# Free test invitation from Inkbird（BBQ Thermometer)



## hooked on smoke (Mar 4, 2020)

Has anyone tried this?

If you have set up a paypal account and are interested in testing our products for free,please purchase as follows.


----------



## SmokinAl (Mar 4, 2020)

You have not set up a link. Please follow up!
Al


----------



## mike243 (Mar 4, 2020)

I dont want any paypal account, there against 2 amendment. Been on my poo poo list for a lot of years lol , love your products though


----------



## hooked on smoke (Mar 4, 2020)

SmokinAl said:


> You have not set up a link. Please follow up!
> Al


Hi Al,
I didn't want to post too much info in case this isn't legit.
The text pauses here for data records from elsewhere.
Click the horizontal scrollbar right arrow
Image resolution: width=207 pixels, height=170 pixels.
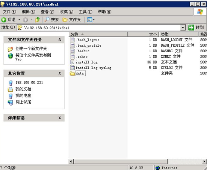pos(204,161)
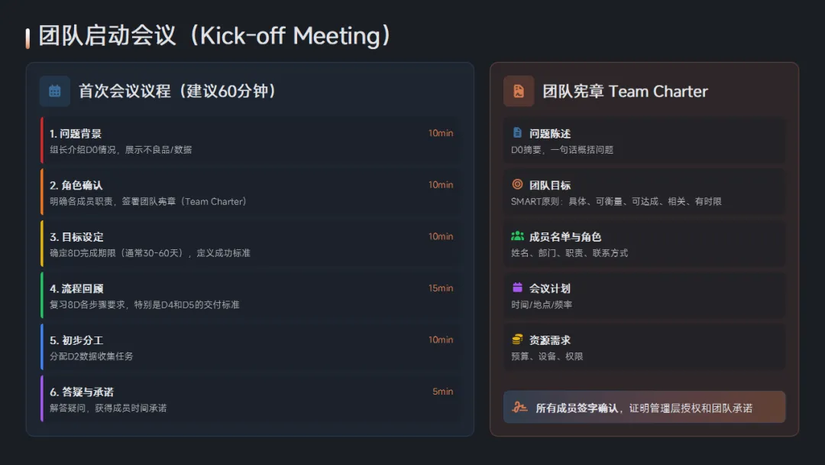Click the SMART原则 description under 团队目标
The image size is (825, 465).
point(616,201)
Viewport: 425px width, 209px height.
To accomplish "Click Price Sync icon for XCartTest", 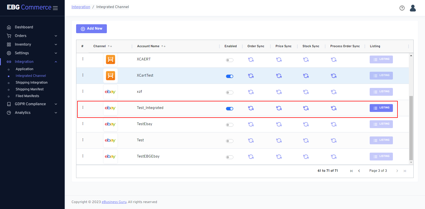I will [x=279, y=76].
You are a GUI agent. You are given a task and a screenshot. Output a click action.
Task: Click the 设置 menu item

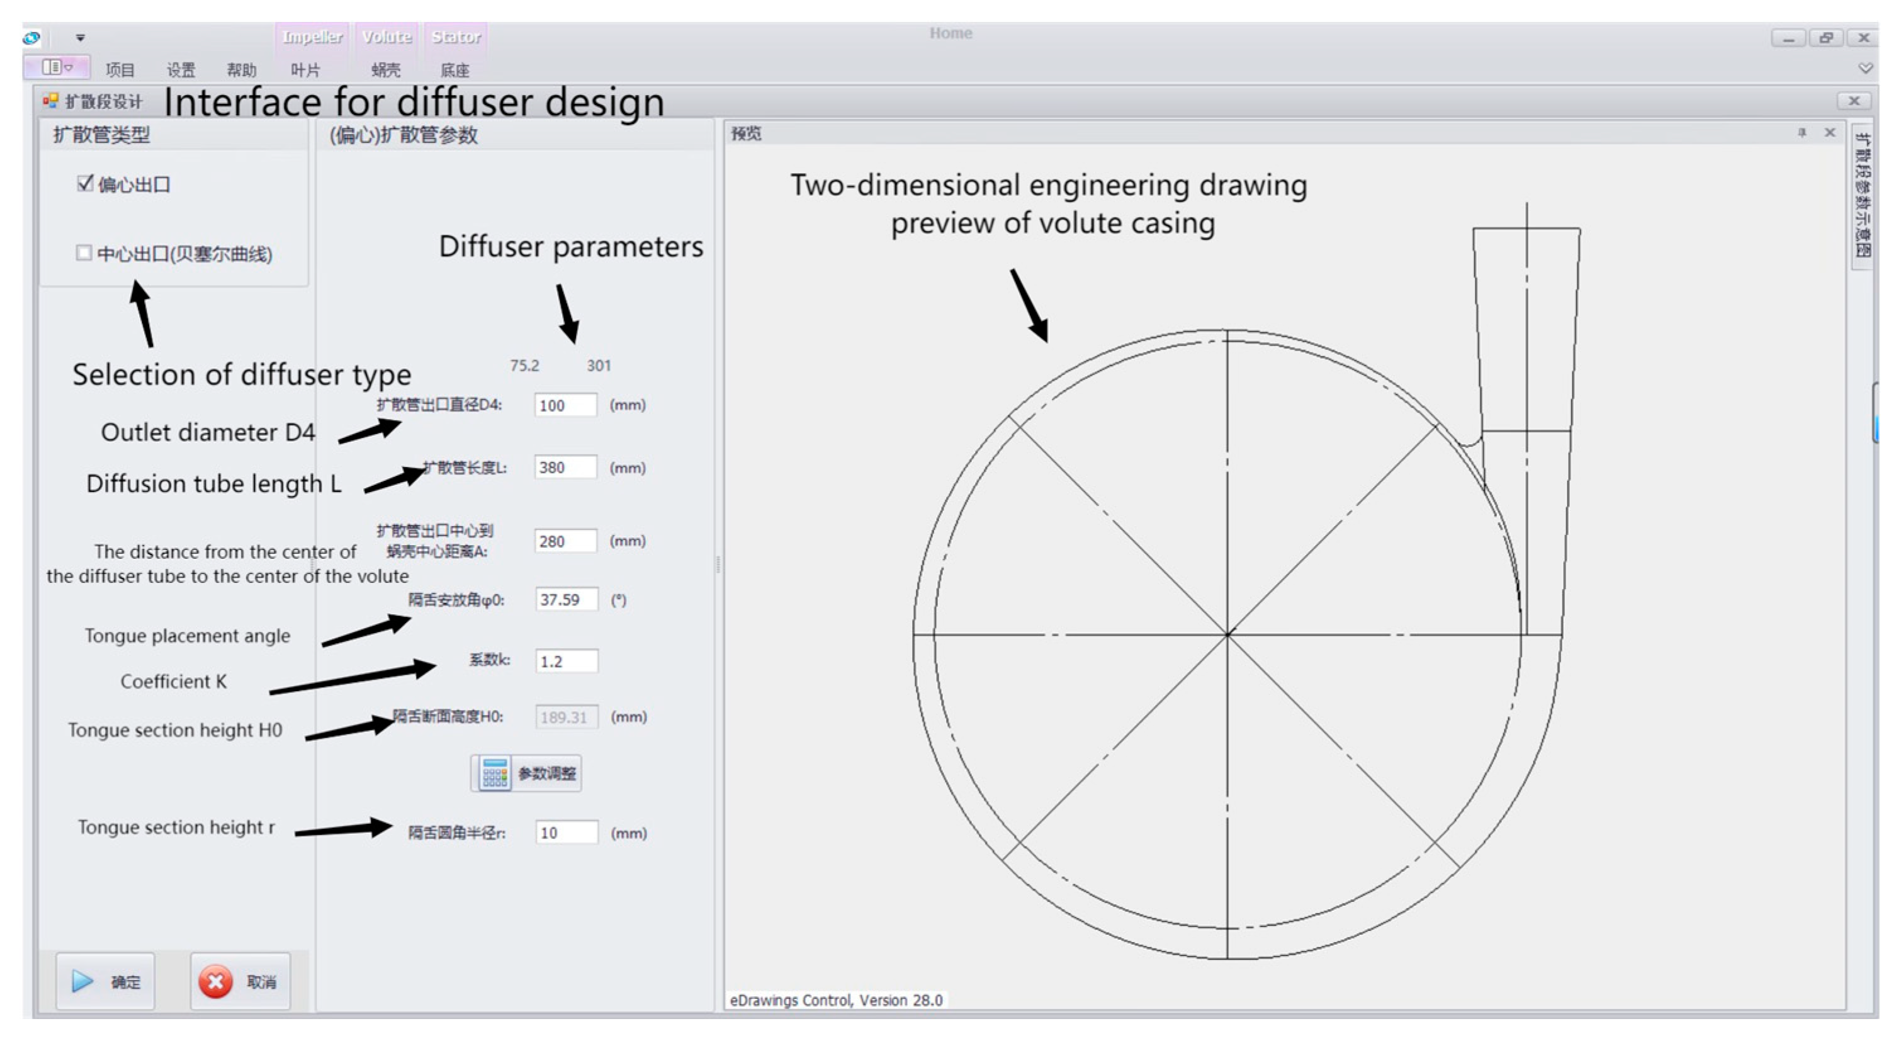pos(181,70)
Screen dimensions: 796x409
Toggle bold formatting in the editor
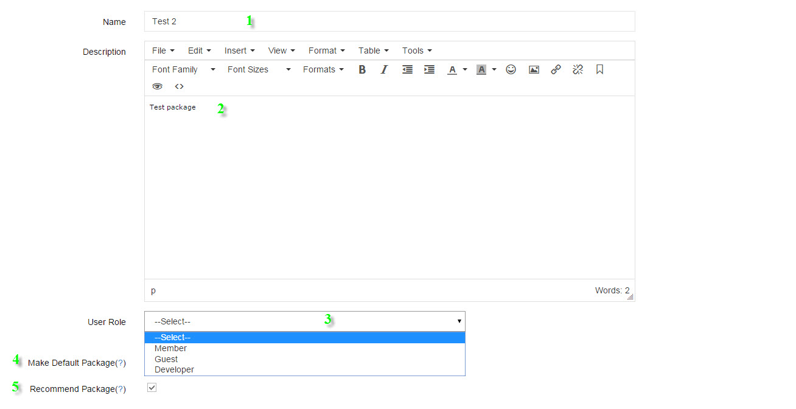click(x=362, y=69)
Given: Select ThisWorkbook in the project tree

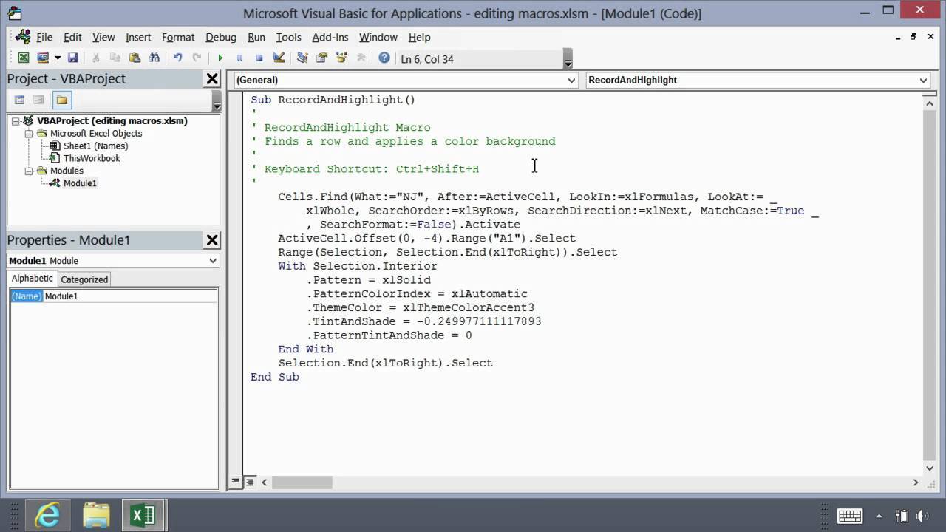Looking at the screenshot, I should [x=92, y=158].
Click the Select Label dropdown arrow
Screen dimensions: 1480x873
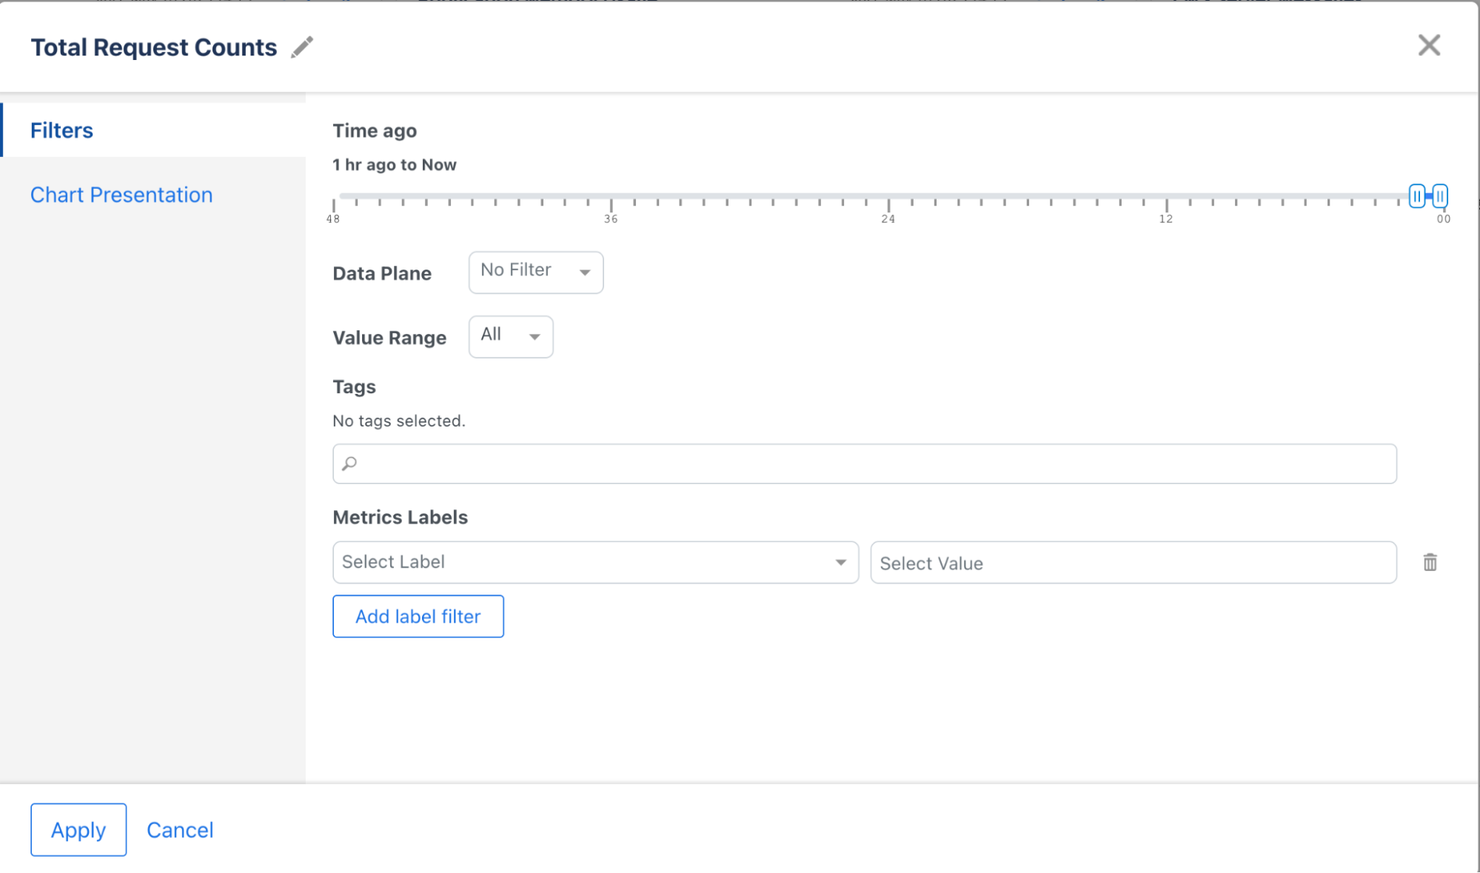click(x=840, y=562)
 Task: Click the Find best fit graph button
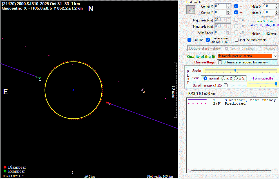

Not sure why I would have to pay for it on PayPal just to have them refund the $$.
I'll PM you if you'd like. ?

Respectfully,
Hooked


----------



## BigW. (Mar 4, 2020)

Inkbirdbbq


They should know if this is  legit or not.


----------



## Steve H (Mar 4, 2020)

If it is Inkbird. Then it is legit. I did a demo for them that way with one of their items as well. Paid for it. After I posted the review on Amazon they refunded me the $$.


----------



## JCAP (Mar 4, 2020)

Same as SteveH. Was legit.


----------



## hooked on smoke (Mar 4, 2020)

Thanks for the replies. Good to know.


----------



## chopsaw (Mar 4, 2020)

I was offered the same awhile back . Like said above it's legit . My thoughts were if I was going to buy one anyway , this would be a good way to get it . I passed on the offer because I have several already . 
Good product , have the 4 probe hooked up right now .


----------



## Glock9x19 (Mar 4, 2020)

Just weighing in to mention that, like Steve, I have done reviews on a couple of items like you are asking about.  It's legit.  That said, I wouldn't have provided a positive review if it weren't true.  Everything I have from them is legit.


----------



## greggj (Mar 11, 2020)

Hello,

I need a new thermo ...  Looking at Inkbird and stumbled onto this?   Is this offer still valid?  If so how do you complete it?  I have paypal and no issues writing a review.

Thanks in advance.


----------



## Steve H (Mar 11, 2020)

greggj said:


> Hello,
> 
> I need a new thermo ...  Looking at Inkbird and stumbled onto this?   Is this offer still valid?  If so how do you complete it?  I have paypal and no issues writing a review.
> 
> Thanks in advance.



InkBird will on occasion reach out to some people and ask if they are interested in doing a review for them.  Myself and a few others have been chosen in the past for this. I'm not sure how they decide on who they pick for this. You could start a conversation with them.


----------



## greggj (Mar 11, 2020)

Ah....  Gotcha.     I was wondering where the link was.  Thanks for the info.


----------



## clifish (Mar 11, 2020)

Yes, I did it 2 weeks ago and true to their word Miya refunded to paypal within hours of my approved Amazon review.  BTW this thermometer rocks, it is fast as hell and accurate.


----------



## hooked on smoke (Mar 11, 2020)

Yup.
I also was invited to test their 4 probe bluetooth and the instant read and Miya did the same for me.
I did a quick trial run last weekend and the instant read and 4 probe appear pretty solid. I will follow up with my test results as soon as I get time.

Regrds


----------



## greggj (Mar 11, 2020)

Sounds like a great  deal from a company that supports SMF.  I am in the market my maverick needs probes and is getting a little long in the tooth.   The inkbird is on my short list.  Still need to sit down and do some homework before I pull the trigger on one.


----------



## hooked on smoke (Mar 12, 2020)

greggj said:


> Hello,
> 
> I need a new thermo ...  Looking at Inkbird and stumbled onto this?   Is this offer still valid?  If so how do you complete it?  I have paypal and no issues writing a review.
> 
> Thanks in advance.


Contact Miya at Inkbird. She asked me


greggj said:


> Sounds like a great  deal from a company that supports SMF.  I am in the market my maverick needs probes and is getting a little long in the tooth.   The inkbird is on my short list.  Still need to sit down and do some homework before I pull the trigger on one.



greggj,
I gave Miya at Inkbird a heads up that you are interested in testing their thermometer.


----------



## greggj (Mar 12, 2020)

hooked on smoke said:


> Contact Miya at Inkbird. She asked me
> 
> 
> greggj,
> I gave Miya at Inkbird a heads up that you are interested in testing their thermometer.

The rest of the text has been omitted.